Whittaker et al argue that “any tool used in the criminal legal system must be thoroughly evaluated for its potential to perpetuate and/or increase, versus lessen, racial disparities.” This claim reflects (some) current sociopolitical attitudes, but appears to be ignorant of recent scientific literature (e.g., Hedden’s “On Statistical Criteria of Algorithmic Fairness”) on how “a number of intuitively attractive statistical criteria of fairness are not jointly satisfiable except in marginal cases” (p. 10).
This literature implies likely conflict between increasing decision accuracy in contexts where that supports norms of justice as fairness (e.g., bail decisions) versus ensuring some forms of justice as equality (e.g., equal false positive and negative rates between racial subgroups when their base rates or ambiguity levels differ). Under the universal laws of mathematics, you can’t have it all. (See my brief explanation of how this incompatibility stems from Bayes’ rule.)
In the end, however, Whittaker et al make the right practical point for the wrong reason: “We join with others’ calls to exclude polygraph evidence from the legal system entirely, which have focused on poor overall reliability and validity…” There are plenty of renowned scientists and professional polygraphers alike who would agree.
But the authors then go on to “contend that these issues are likely to be amplified for Black individuals who are already systemically disadvantaged by the criminal legal system.” The best available evidence is insufficient to establish or refute this claim.
Finitude
It is strategically unwise and tactically unnecessary to peg the success of forensic and other reforms to unproven bias charges. Researchers need to think hard about the terms we want to set in trying to contribute meaningfully to society. Advancing the scientific evidentiary basis of forensics in particular and policy in general arguably makes more sense than chasing subgroup effects.
In mathematical terms, bias research divides finite attention and other resources. If polygraphs are (or are not) biased against Blacks, then what about Hispanics? What about women? What about other out-groups?
In the bigger picture, is justice as equality the form of justice we most want to advance in our short lives, with our limited attentional and other resources? Might we instead care more about some other metric — like accuracy or efficacy?
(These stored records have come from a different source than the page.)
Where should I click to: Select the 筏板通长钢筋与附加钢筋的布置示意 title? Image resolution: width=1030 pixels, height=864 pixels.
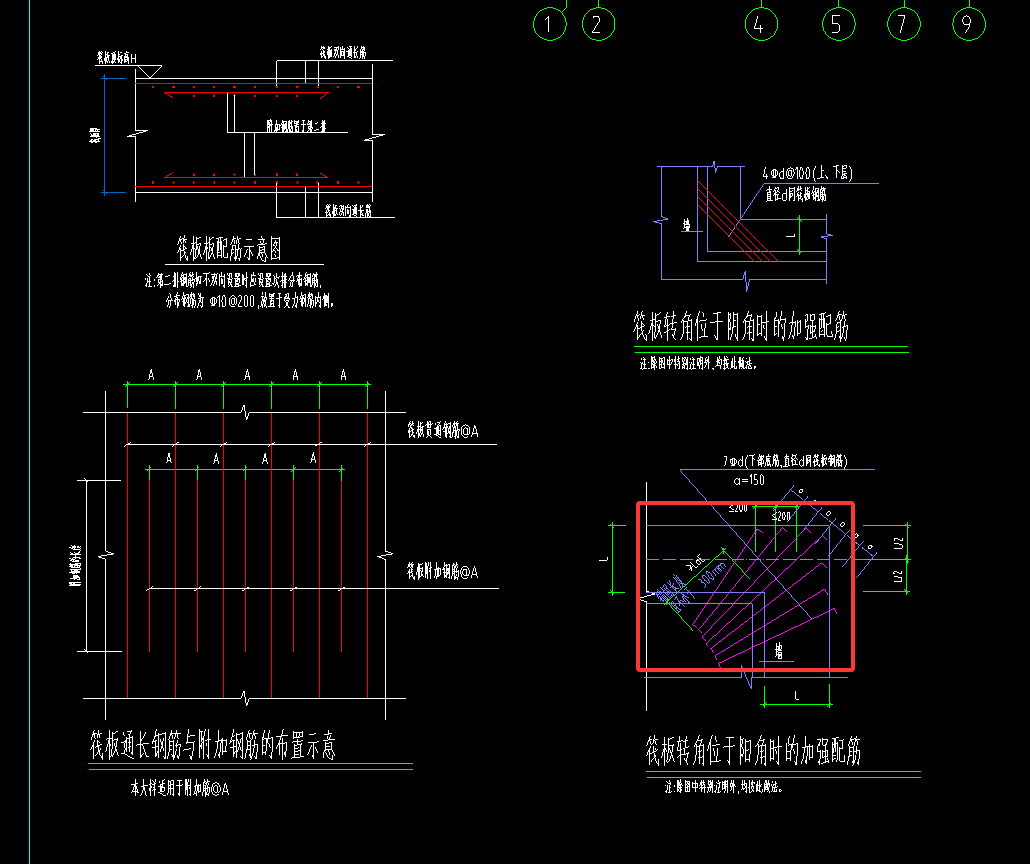pyautogui.click(x=213, y=746)
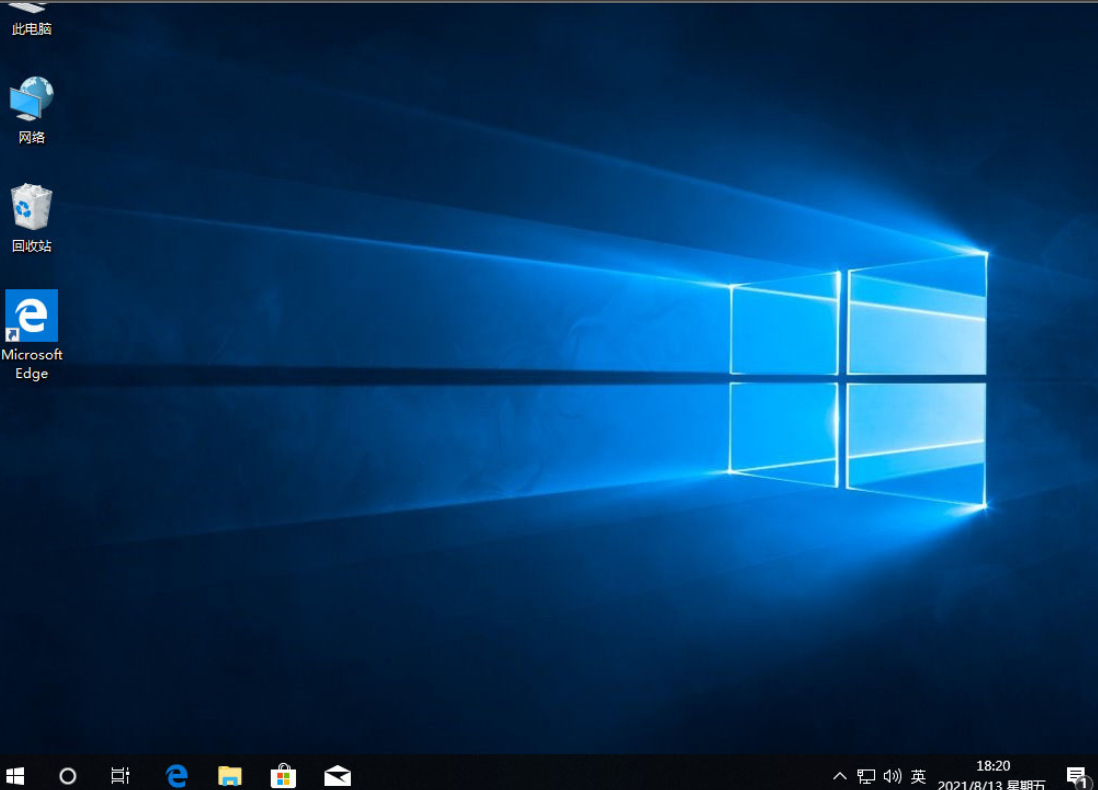Image resolution: width=1098 pixels, height=790 pixels.
Task: Open the Action Center notification icon
Action: [x=1076, y=776]
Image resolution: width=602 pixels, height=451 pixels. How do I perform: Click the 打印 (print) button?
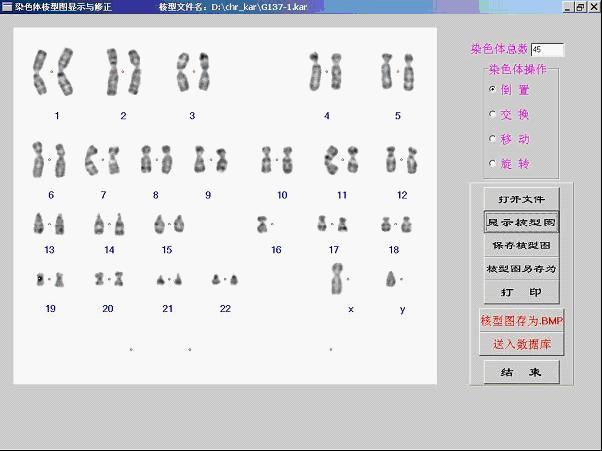click(521, 292)
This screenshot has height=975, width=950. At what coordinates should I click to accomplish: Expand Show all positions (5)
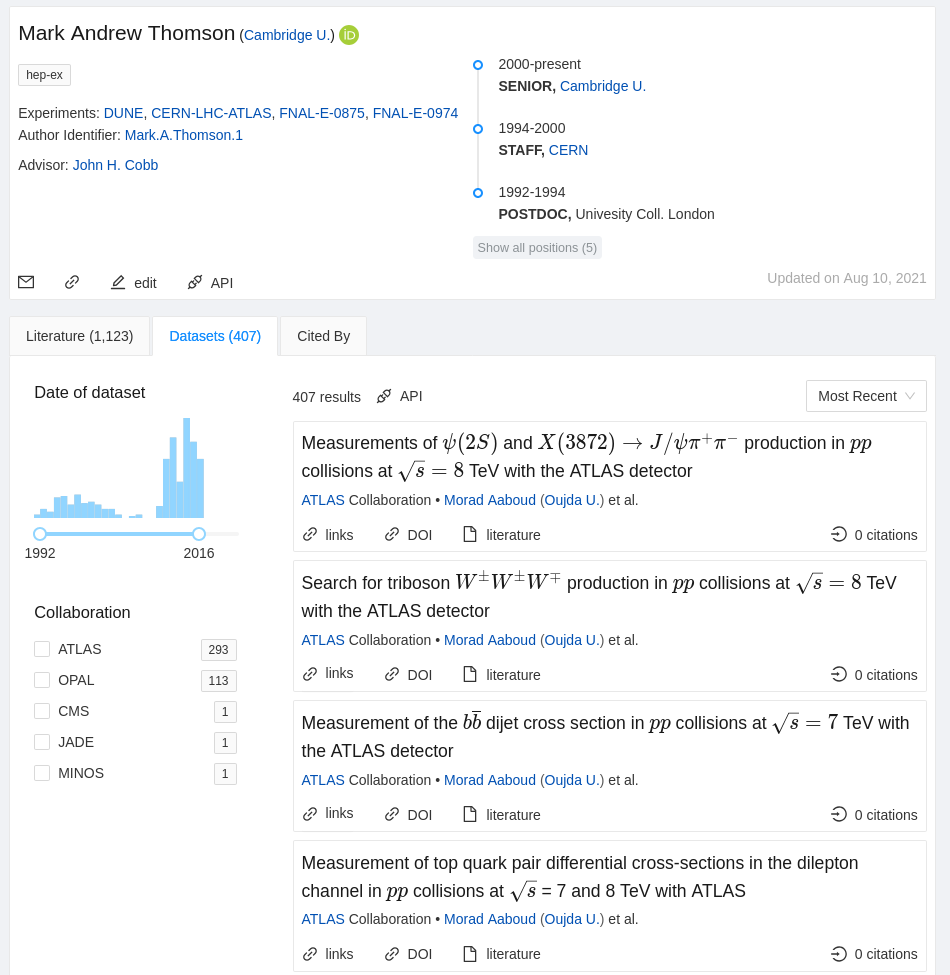tap(537, 248)
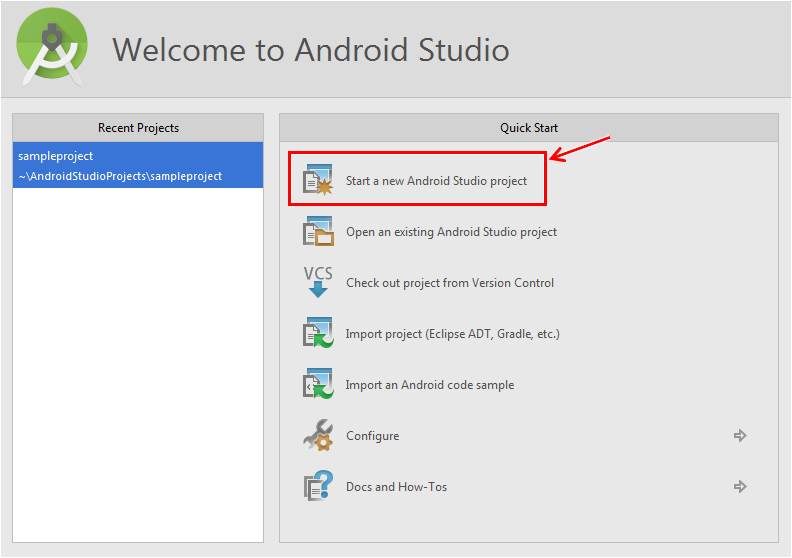Expand the Configure submenu arrow
This screenshot has height=558, width=792.
(740, 436)
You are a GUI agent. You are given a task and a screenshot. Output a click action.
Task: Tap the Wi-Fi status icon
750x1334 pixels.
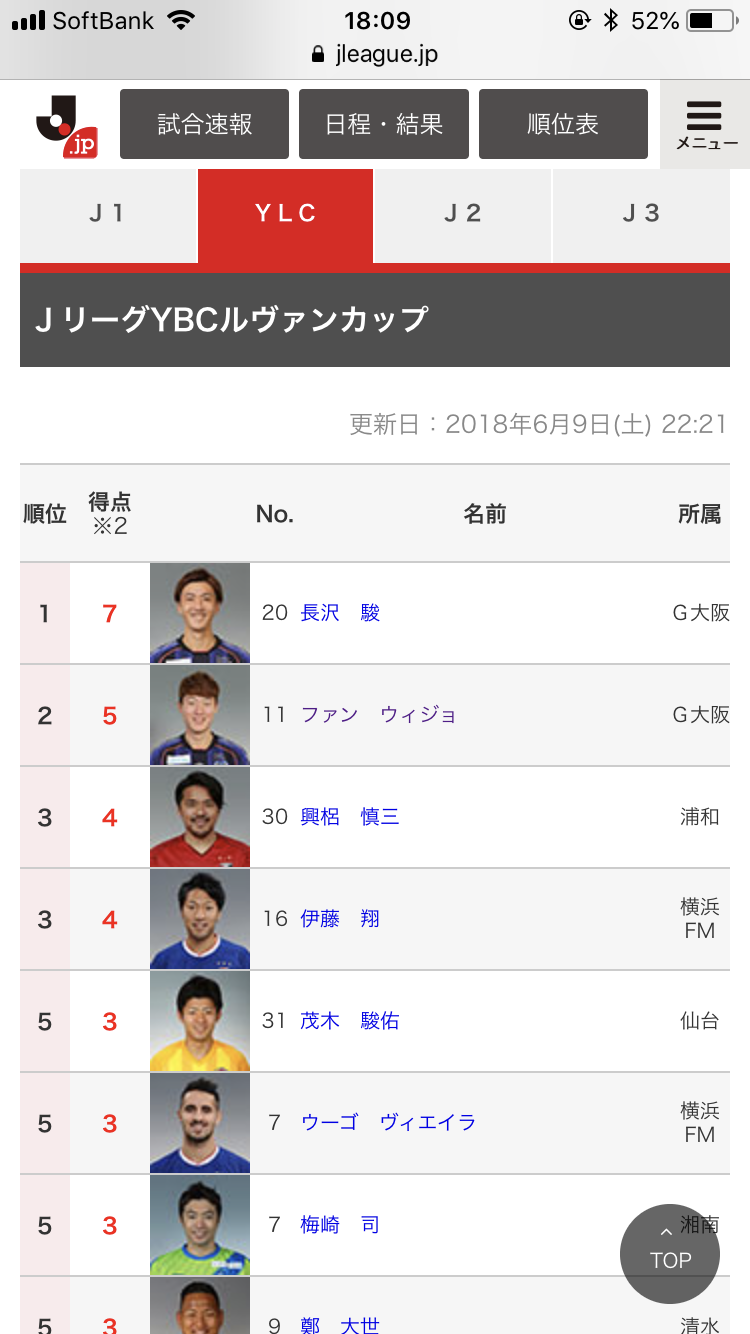[x=181, y=21]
Given that we can’t have it all, is focusing on bias what we really want? What “we”?
This line of questioning invokes Isaiah Berlin’s concept of value pluralism. First principles can conflict, requiring prioritization. This prioritization is political. Scientists can’t claim to solve difficult ethical dilemmas for people who disagree, or to work outside our sociopolitical contexts in some kind of neutral bubble. Such a bubble does not exist.
Bias research, like axing its funding, is political. And that’s ok, as long as researchers know it. But it’s got to be evidence-based, too.